* _Что требуется_:
• 1. Что, согласно отрывку о либертарианском патернализме, лежит в основании «новой мериторики»?
• 2. Выпишите из отрывка о либертарианском патернализме фрагмент, который начинается словами «Судя по всему, именно» и идет вплоть до слов «2013а. С. 12).».

* _Отрывок_:
Судя по всему, именно эти обстоятельства и дают ответ на основной вопрос, обозначенный в данной главе, с которым, наверное, согласятся большинство экономистов, признающих закономерность успеха либертарианского патернализма. При этом выполненный анализ свидетельствует, что либертарианский патернализм в методологическом плане представляет ту же самую мериторику, но на другом витке спирали экономической мысли. Я склонен думать, что либертарианский патернализм – это «новая мериторика», в основании которой лежит не просто допущение нерациональности индивидуумов, а его психологическое обоснование, созданное поведенческой экономикой. Объяснением успеха этой теории, служат, наверное, и заслуга собственно «поведенческой экономики, способствовавшей обретению экономической теорией статуса “экспериментальной науки”» (Капелюшников, 2013а. С. 12).

* _Имеющиеся данные_:
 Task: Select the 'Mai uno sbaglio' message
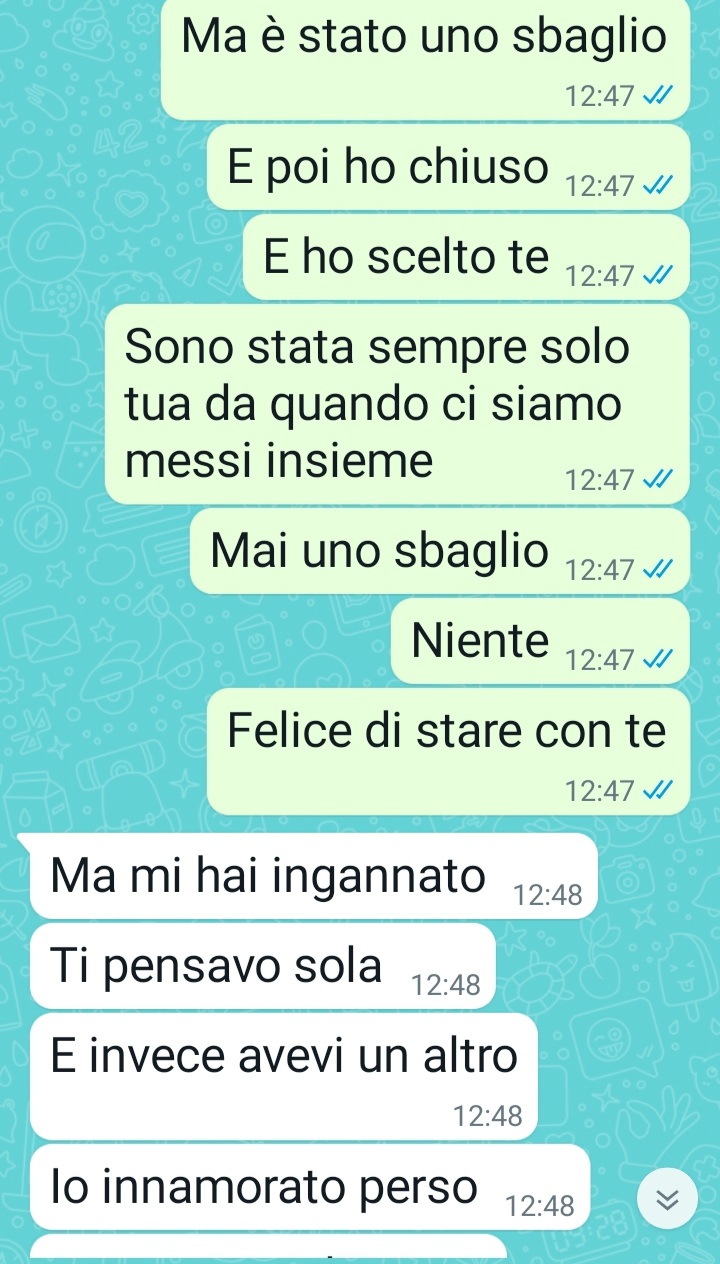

* _Ответы по заданиям_:
• 1. Психологическое обоснование допущения нерациональности индивидуумов, созданное поведенческой экономикой.

• 2.
Судя по всему, именно эти обстоятельства и дают ответ на основной вопрос, обозначенный в данной главе, с которым, наверное, согласятся большинство экономистов, признающих закономерность успеха либертарианского патернализма. При этом выполненный анализ свидетельствует, что либертарианский патернализм в методологическом плане представляет ту же самую мериторику, но на другом витке спирали экономической мысли. Я склонен думать, что либертарианский патернализм – это «новая мериторика», в основании которой лежит не просто допущение нерациональности индивидуумов, а его психологическое обоснование, созданное поведенческой экономикой. Объяснением успеха этой теории, служат, наверное, и заслуга собственно «поведенческой экономики, способствовавшей обретению экономической теорией статуса “экспериментальной науки”» (Капелюшников, 2013а. С. 12).